> Task statement
Among the records below, find each line containing the word "selector" and copy it.

┌──

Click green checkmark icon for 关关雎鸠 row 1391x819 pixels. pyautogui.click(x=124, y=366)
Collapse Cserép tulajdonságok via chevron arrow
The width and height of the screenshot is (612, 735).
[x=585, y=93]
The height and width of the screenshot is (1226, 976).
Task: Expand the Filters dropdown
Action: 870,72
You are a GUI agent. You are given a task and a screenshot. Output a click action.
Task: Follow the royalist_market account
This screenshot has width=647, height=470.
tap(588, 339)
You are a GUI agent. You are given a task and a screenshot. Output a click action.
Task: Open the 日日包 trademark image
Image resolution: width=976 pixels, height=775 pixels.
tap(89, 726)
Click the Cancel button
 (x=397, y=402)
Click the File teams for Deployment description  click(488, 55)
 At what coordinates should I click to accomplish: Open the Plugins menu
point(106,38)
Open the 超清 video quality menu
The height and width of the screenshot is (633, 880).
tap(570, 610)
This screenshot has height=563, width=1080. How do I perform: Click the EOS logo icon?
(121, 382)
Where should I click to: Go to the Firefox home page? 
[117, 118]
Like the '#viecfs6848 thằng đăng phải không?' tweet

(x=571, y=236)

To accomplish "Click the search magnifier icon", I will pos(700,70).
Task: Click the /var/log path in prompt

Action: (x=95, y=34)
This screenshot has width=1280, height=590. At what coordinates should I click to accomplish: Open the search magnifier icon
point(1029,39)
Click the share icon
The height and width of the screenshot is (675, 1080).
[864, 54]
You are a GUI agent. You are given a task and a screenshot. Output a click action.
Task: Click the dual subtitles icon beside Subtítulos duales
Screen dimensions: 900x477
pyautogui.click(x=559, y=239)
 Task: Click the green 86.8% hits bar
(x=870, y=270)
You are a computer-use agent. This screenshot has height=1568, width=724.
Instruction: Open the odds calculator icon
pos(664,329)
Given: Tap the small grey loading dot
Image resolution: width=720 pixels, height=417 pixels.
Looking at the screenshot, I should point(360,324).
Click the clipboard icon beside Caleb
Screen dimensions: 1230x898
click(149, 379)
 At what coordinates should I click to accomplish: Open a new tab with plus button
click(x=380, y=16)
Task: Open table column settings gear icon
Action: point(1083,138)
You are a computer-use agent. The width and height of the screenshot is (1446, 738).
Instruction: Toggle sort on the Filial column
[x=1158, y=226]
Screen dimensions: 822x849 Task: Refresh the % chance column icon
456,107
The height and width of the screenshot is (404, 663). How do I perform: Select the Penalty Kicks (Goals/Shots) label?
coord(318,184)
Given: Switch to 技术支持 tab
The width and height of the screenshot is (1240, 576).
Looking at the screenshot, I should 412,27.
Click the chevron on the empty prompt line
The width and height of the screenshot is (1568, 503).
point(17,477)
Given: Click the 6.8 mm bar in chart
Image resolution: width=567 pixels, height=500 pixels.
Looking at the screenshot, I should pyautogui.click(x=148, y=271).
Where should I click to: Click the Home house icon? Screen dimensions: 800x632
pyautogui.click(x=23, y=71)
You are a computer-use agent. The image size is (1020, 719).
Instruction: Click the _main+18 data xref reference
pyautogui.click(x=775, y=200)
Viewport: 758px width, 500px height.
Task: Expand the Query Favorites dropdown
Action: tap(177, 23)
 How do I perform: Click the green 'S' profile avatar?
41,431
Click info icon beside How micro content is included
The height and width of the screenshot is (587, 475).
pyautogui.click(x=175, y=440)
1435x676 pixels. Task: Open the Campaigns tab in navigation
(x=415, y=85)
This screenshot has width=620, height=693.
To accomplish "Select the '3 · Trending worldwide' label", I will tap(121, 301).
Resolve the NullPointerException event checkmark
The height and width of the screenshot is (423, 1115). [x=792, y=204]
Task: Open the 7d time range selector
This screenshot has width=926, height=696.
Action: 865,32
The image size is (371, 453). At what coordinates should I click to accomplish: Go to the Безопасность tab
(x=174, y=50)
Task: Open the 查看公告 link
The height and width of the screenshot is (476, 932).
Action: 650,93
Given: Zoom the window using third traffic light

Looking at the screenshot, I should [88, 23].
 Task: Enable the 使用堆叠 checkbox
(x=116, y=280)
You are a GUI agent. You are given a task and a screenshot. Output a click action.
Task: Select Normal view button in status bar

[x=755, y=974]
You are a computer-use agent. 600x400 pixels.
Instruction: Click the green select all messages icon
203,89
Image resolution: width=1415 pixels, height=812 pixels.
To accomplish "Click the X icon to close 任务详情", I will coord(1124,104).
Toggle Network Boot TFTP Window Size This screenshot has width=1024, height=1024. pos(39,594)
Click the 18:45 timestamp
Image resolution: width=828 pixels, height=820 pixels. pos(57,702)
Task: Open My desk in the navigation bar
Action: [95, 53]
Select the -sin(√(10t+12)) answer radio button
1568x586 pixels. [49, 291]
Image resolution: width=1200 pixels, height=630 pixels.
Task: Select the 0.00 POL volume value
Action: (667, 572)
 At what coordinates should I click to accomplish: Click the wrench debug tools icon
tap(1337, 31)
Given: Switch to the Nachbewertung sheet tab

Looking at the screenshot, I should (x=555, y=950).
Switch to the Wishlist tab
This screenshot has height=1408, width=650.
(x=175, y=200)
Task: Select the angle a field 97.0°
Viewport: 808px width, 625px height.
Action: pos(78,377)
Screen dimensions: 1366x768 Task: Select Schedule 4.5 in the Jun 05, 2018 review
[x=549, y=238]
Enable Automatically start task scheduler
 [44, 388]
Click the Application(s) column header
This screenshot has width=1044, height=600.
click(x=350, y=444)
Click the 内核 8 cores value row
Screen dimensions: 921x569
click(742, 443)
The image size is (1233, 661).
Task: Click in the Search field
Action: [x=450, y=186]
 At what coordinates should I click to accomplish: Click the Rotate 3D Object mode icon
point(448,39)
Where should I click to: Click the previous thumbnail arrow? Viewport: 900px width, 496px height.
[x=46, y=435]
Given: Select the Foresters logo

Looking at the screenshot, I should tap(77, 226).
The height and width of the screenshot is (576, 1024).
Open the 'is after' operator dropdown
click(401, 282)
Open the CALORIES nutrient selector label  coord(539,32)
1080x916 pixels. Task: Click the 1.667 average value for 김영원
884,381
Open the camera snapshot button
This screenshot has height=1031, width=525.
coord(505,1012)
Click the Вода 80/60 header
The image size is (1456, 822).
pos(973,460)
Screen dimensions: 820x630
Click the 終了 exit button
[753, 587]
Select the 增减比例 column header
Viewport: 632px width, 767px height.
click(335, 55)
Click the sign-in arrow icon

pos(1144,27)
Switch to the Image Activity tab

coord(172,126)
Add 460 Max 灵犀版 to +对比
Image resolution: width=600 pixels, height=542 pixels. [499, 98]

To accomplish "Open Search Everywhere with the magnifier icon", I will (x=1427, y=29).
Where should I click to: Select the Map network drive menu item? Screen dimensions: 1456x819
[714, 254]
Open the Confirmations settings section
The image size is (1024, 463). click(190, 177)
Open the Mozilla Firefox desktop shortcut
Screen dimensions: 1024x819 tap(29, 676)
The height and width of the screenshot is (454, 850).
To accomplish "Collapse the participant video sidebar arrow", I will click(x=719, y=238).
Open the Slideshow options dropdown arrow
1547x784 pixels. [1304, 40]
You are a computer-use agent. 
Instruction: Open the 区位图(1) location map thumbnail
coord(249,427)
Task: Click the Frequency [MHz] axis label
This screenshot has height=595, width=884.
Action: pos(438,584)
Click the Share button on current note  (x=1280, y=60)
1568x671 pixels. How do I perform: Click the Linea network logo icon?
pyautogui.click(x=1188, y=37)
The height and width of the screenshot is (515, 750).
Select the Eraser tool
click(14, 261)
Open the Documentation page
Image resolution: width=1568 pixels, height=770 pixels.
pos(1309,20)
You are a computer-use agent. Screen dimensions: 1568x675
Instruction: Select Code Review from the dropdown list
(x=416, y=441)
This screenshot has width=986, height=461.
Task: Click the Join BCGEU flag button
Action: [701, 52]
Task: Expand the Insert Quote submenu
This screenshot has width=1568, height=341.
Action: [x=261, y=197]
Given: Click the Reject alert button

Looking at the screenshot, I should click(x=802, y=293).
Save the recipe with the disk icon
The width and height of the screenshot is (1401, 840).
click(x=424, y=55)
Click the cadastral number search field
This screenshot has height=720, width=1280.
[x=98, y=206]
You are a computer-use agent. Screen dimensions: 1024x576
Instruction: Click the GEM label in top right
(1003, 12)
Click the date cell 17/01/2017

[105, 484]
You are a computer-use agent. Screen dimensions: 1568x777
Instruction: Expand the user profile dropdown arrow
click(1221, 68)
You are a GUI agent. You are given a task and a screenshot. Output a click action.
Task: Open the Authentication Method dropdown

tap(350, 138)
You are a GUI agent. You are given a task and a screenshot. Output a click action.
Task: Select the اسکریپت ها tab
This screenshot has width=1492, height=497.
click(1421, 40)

└──

> Solution for this task
Task: Open the 7d time range selector
Open the CALORIES nutrient selector label  coord(539,32)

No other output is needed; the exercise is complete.